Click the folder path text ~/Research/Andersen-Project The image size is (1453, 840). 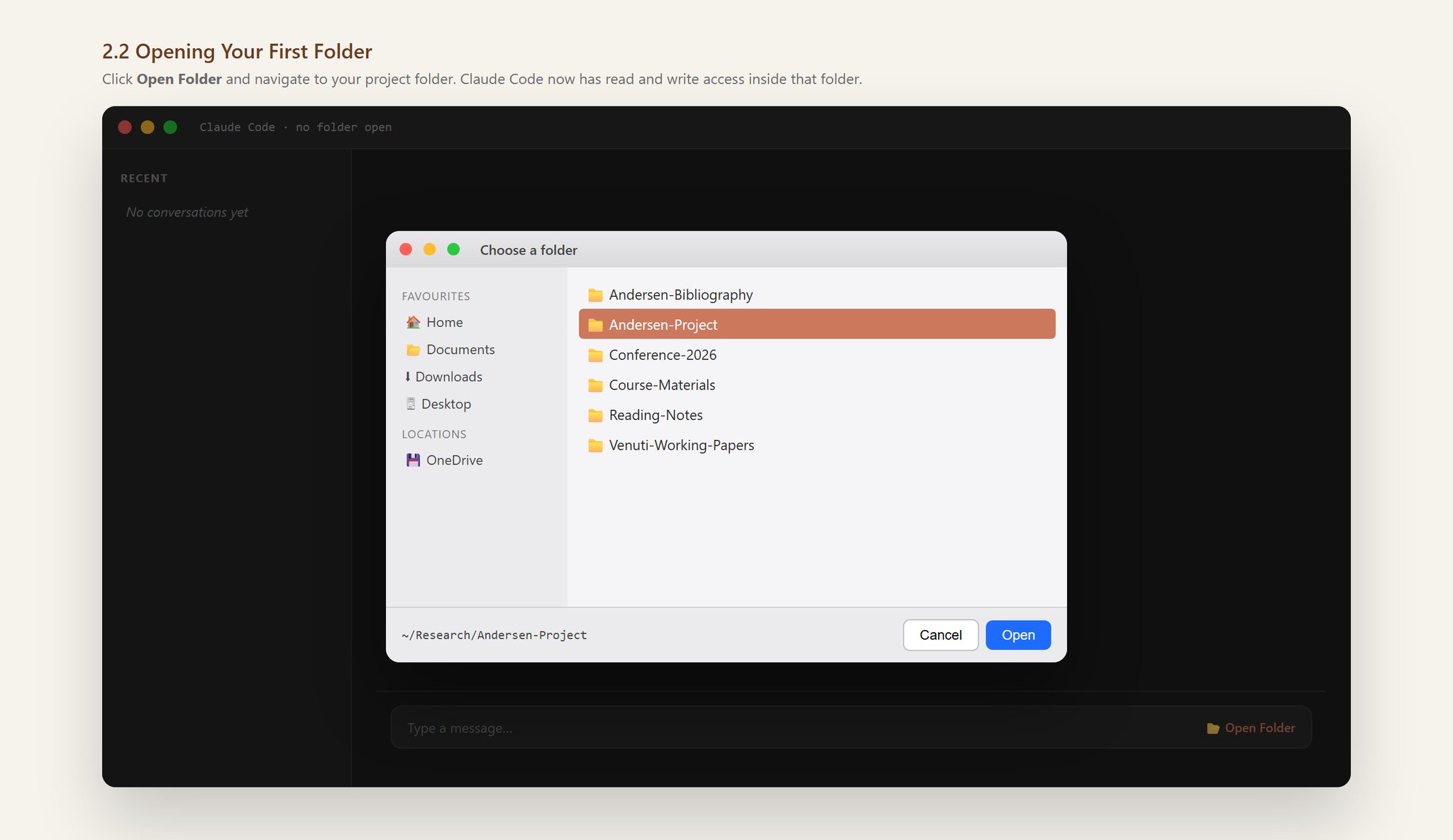pyautogui.click(x=494, y=635)
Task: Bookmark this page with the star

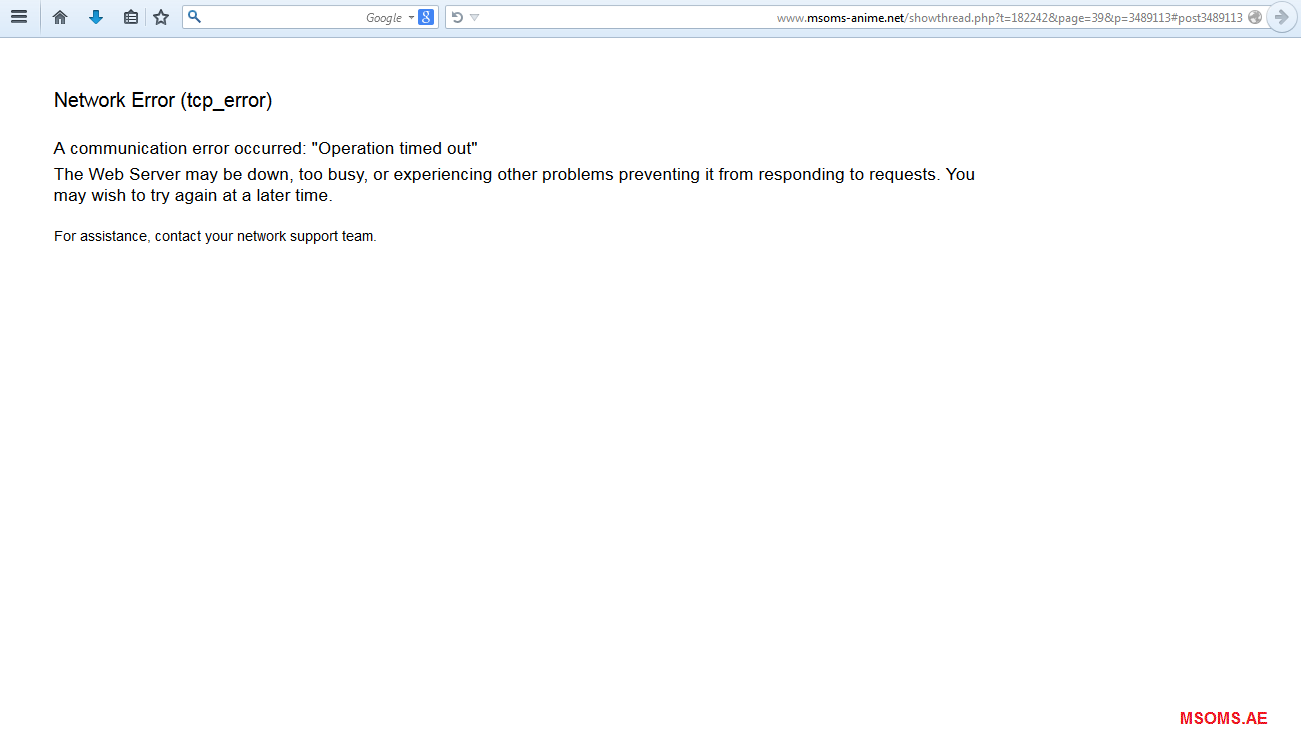Action: (x=161, y=17)
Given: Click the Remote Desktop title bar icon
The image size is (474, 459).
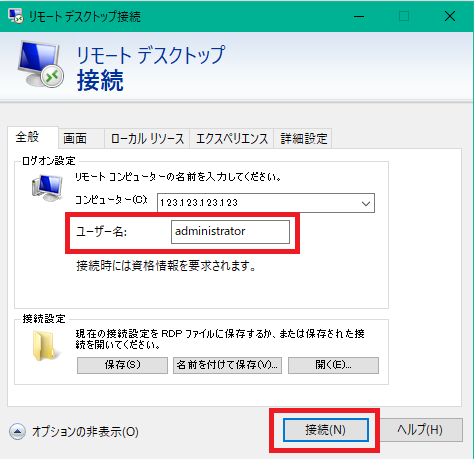Looking at the screenshot, I should pyautogui.click(x=15, y=16).
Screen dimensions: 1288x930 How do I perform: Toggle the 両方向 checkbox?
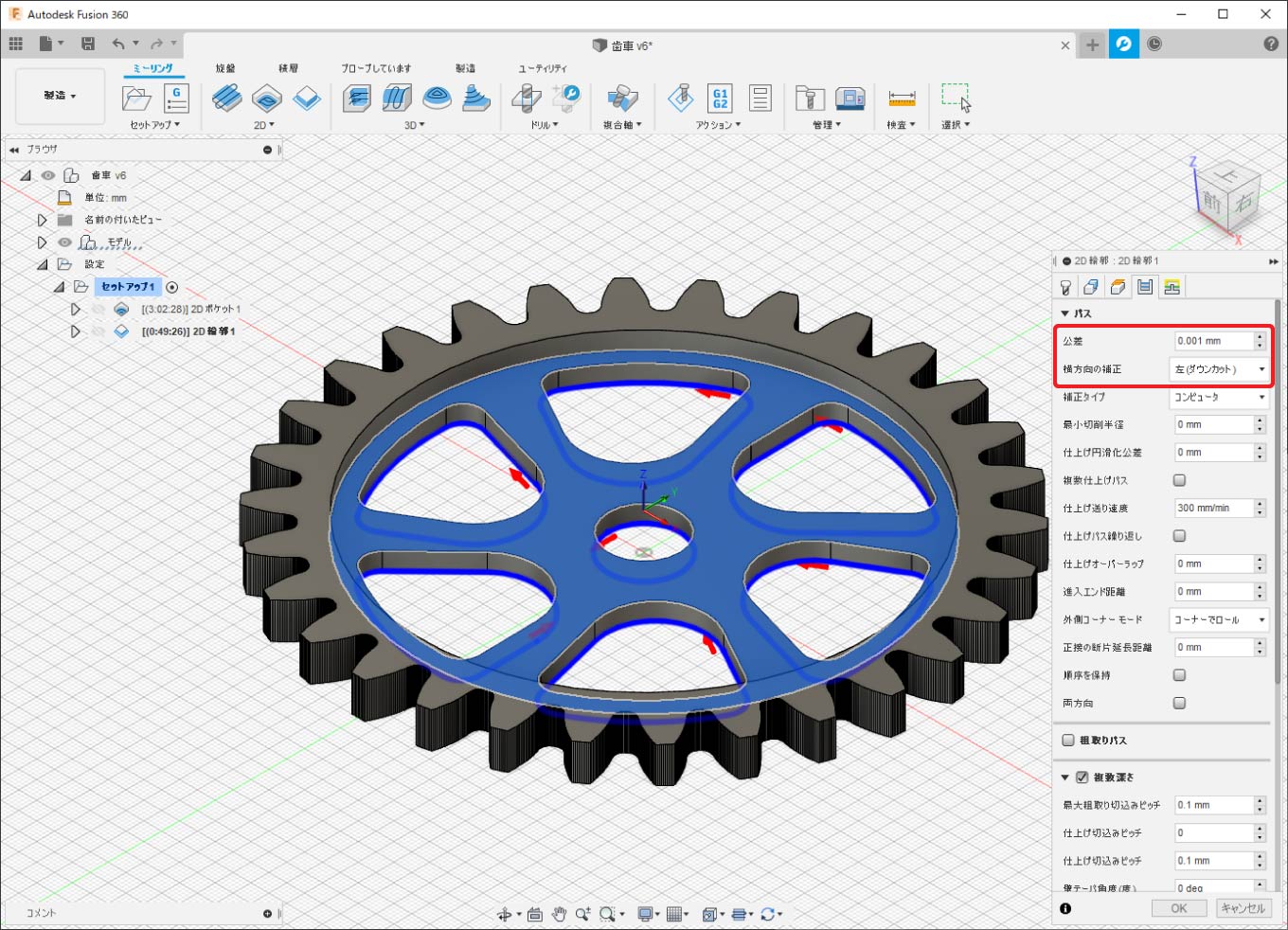click(x=1179, y=703)
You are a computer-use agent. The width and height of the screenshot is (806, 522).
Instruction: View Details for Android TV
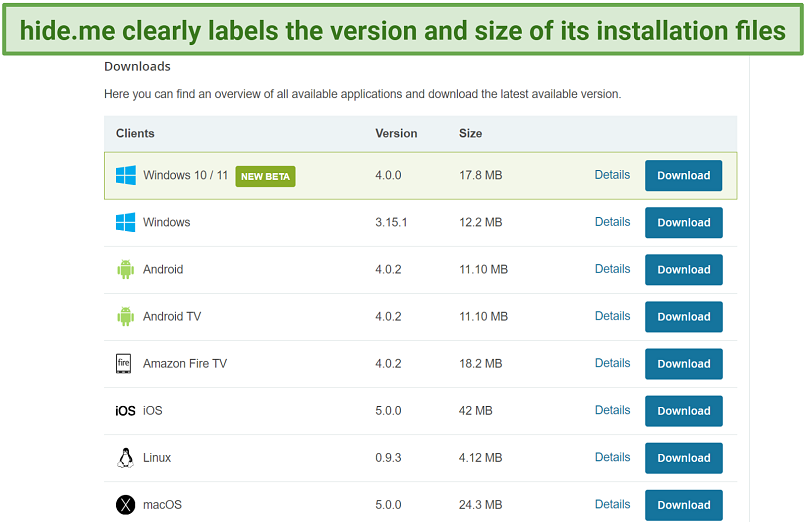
--
## WHAT YOU WILL DO
Look above for the line containing "Task: Bookmark this page with the star"; output that line and all lines after it through the last one exactly, without the pictures.

## WRITTEN RESPONSE
Task: Bookmark this page with the star

Action: (x=161, y=17)
Given: Click the Remote Desktop title bar icon
The image size is (474, 459).
Looking at the screenshot, I should pyautogui.click(x=15, y=16).
Screen dimensions: 1288x930 How do I perform: Toggle the 両方向 checkbox?
click(x=1179, y=703)
You are a computer-use agent. The width and height of the screenshot is (806, 522).
Instruction: View Details for Android TV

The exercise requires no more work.